Однако на самом деле в его постановке все сложней. Из нее властно выступают совсем другие смыслы.

На самом деле смерть там трагична без всяких поправок. И мы смотрим на нее отнюдь не чистыми глазами ребенка, который неуверенными шагами входит в спектакль из зрительного зала. Наоборот, мы со сжимающимся сердцем видим ребенка, вошедшего в смерть и не понимающего, куда он вошел.

Спектакль начинается в полной тишине. Зеркало сцены перекрыто неопрятной белесой стеной из промышленного рифленого пластика. В глубине зрительного зала появляется девочка лет шести в светлом платье и черных ботиночках. Она идет по проходу, доходит до барьера оркестровой ямы и по перекинутым через нее режиссерским мосткам поднимается на сцену. За ней следуют два ангела с белыми театральными крыльями. У стены один из них протягивает девочке красный мяч, а другой стучится в глухую дверь. Огромная стена тут же легко ползет вверх; за ней — главный занавес Мариинского театра, он тоже начинает подниматься, обнажая третий слой — шелковый внутренний занавес; это — тайны театра, так бывает только на репетициях. Внутренний занавес приоткрывается по центру, оттуда выходят еще два ангела и с приветливыми улыбками приглашают девочку войти, тогда как два первых разводят полы занавеса в стороны. Звучат начальные такты Реквиема. Значит, девочка умерла — вот оно как. И ангелы бережно и нежно вводят ее во взрослый мир смерти.
* * * *
ЗАДАНИЕ » Выпишите дословно из отрывка о спектакле всё, начиная со слов «На самом деле смерть» и вплоть до слов «и не понимающего, куда он вошел.». Опирайтесь только на этот отрывок о спектакле.

ИСХОДНЫЕ ДАННЫЕ »
* * * *
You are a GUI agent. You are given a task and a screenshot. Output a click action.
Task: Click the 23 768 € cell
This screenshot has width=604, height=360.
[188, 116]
* * * *
ОТВЕТ »
На самом деле смерть там трагична без всяких поправок. И мы смотрим на нее отнюдь не чистыми глазами ребенка, который неуверенными шагами входит в спектакль из зрительного зала. Наоборот, мы со сжимающимся сердцем видим ребенка, вошедшего в смерть и не понимающего, куда он вошел.